Legend
I expose an API which requires client to sign requests by sending two headers:
Authorization: MyCompany access_key:<signature>
Unix-TimeStamp: <unix utc timestamp in seconds>
To create a signature part, the client should use a secret key issued by my API service.
In Python (Py3k) it could look like:
import base64
import hmac
from hashlib import sha256
from datetime import datetime
UTF8 = 'utf-8'
AUTH_HEADER_PREFIX = 'MyCompany'
def create_signature(access_key, secret_key, message):
new_hmac = hmac.new(bytes(secret_key, UTF8), digestmod=sha256)
new_hmac.update(bytes(message, UTF8))
signature_base64 = base64.b64encode(new_hmac.digest())
return '{prefix} {access_key}:{signature}'.format(
prefix=AUTH_HEADER_PREFIX,
access_key=access_key,
signature=str(signature_base64, UTF8).strip()
)
if __name__ == '__main__':
message = str(datetime.utcnow().timestamp())

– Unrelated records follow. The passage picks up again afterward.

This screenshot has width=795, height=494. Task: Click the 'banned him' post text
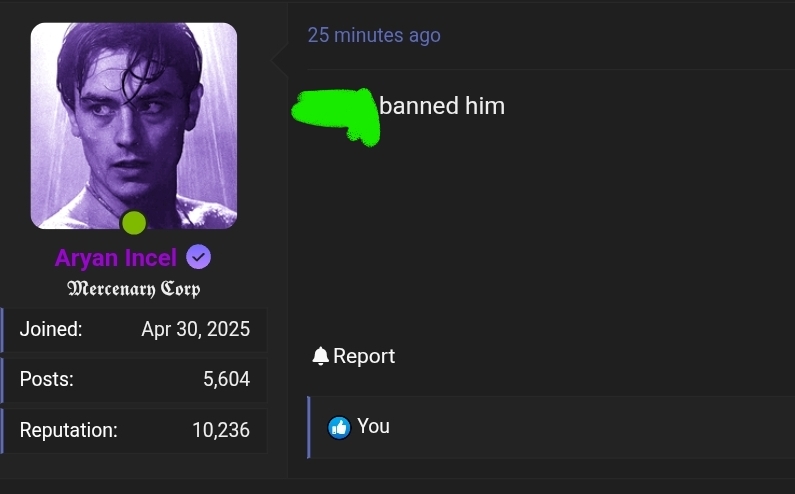point(442,106)
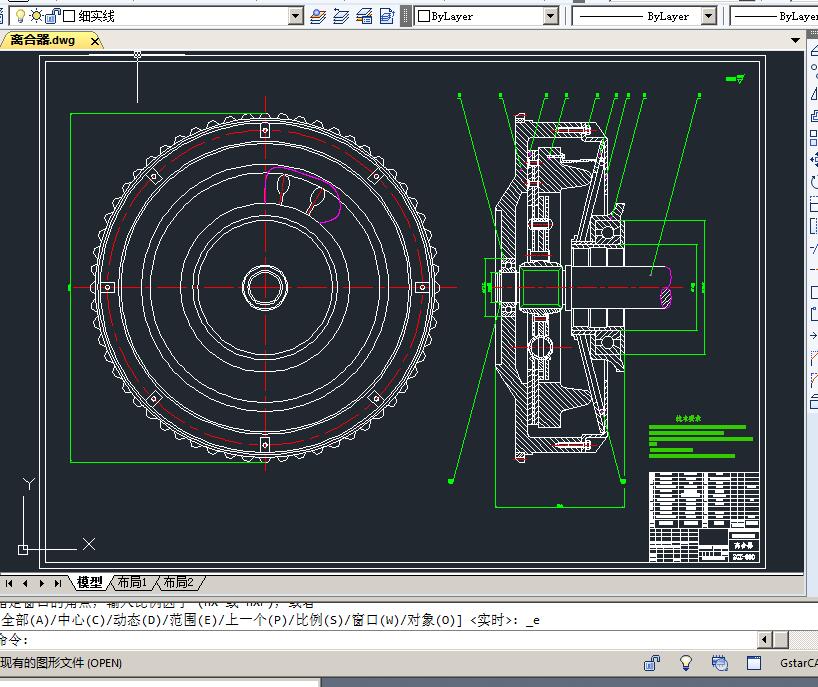Click the clean screen status bar icon
Image resolution: width=818 pixels, height=687 pixels.
752,663
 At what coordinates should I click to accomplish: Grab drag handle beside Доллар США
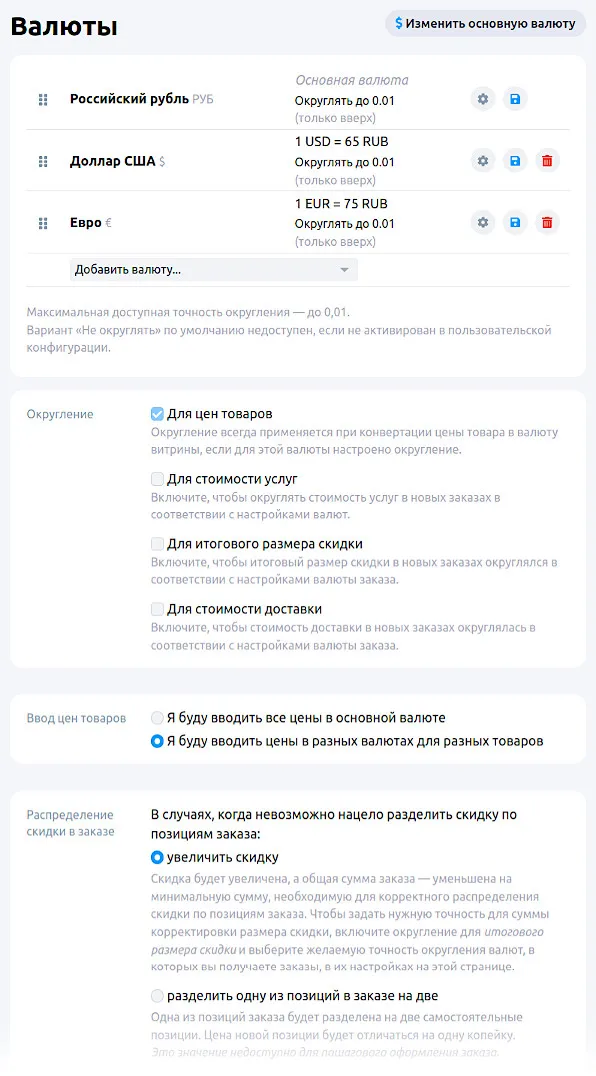click(x=42, y=160)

signature = create_signature('my access key', 'my secret key', message)
print(
'Request headers are',
'Authorization: {}'.format(signature),
'Unix-Timestamp: {}'.format(message),
sep='\n'
)
# For message='1457369891.672671',
# access_key='my access key'
# and secret_key='my secret key' will ouput:
#
# Request headers are
# Authorization: MyCompany my access key:CUfIjOFtB43eSire0f5GJ2Q6N4dX3Mw0KMGVaf6plUI=
# Unix-Timestamp: 1457369891.672671
I wondered if I could avoid dealing with encoding digest of bytes to Base64 and just use HMAC.hexdigest()
to retrieve a string.
So that my function will change to:
def create_signature(access_key, secret_key, message):
new_hmac = hmac.new(bytes(secret_key, UTF8), digestmod=sha256)
new_hmac.update(bytes(message, UTF8))
signature = new_hmac.hexdigest()
return '{prefix} {access_key}:{signature}'.format(
prefix=AUTH_HEADER_PREFIX,
access_key=access_key,
signature=signature
)
But then I found that Amazon uses similar approach as in my first code snippet:
Authorization = "AWS" + " " + AWSAccessKeyId + ":" + Signature;
Signature = Base64( HMAC-SHA1( YourSecretAccessKeyID, UTF-8-Encoding-Of( StringToSign ) ) );
Seeing that Amazon doesn't use hex digest I stopped myself to move forward with it because maybe they know something I don't.
Update
I've measured a performance and found hex digest to be faster:
import base64
import hmac
import string
from hashlib import sha256
UTF8 = 'utf-8'
MESSAGE = '1457369891.672671'
SECRET_KEY = 'my secret key'
NEW_HMAC = create_hmac()
def create_hmac():
new_hmac = hmac.new(bytes(SECRET_KEY, UTF8), digestmod=sha256)
new_hmac.update(bytes(MESSAGE, UTF8))
return new_hmac
def base64_digest():
return base64.b64encode(NEW_HMAC.digest())
def hex_digest():
return NEW_HMAC.hexdigest()
if __name__ == '__main__':
from timeit import timeit
print(timeit('base64_digest()', number=1000000,
setup='from __main__ import base64_digest'))
print(timeit('hex_digest()', number=1000000,
setup='from __main__ import hex_digest'))
Results with:
3.136568891000934
2.3460130329913227
Question #1
Does someone know why do they stick to Base64 of bytes digest and don't use just hex digest? Is there some solid reason to keep using this approach over hex digest?
Question #2
According to RFC2716 the format of Authorization
header value when using Basic Authentication
is:
Authorization: Base64(username:password)
So basically you wrap with Base64 two values (user's id and password) seprated by colon.
As you can see in my code snippet and in Amazon's documentation nor me, nor Amazon do that for own custom value of the Authorization
header.
Would it be a better style to wrap the whole pair as Base64(access_key:signature)
to stick closer to this RFC or it doesn't matter at all?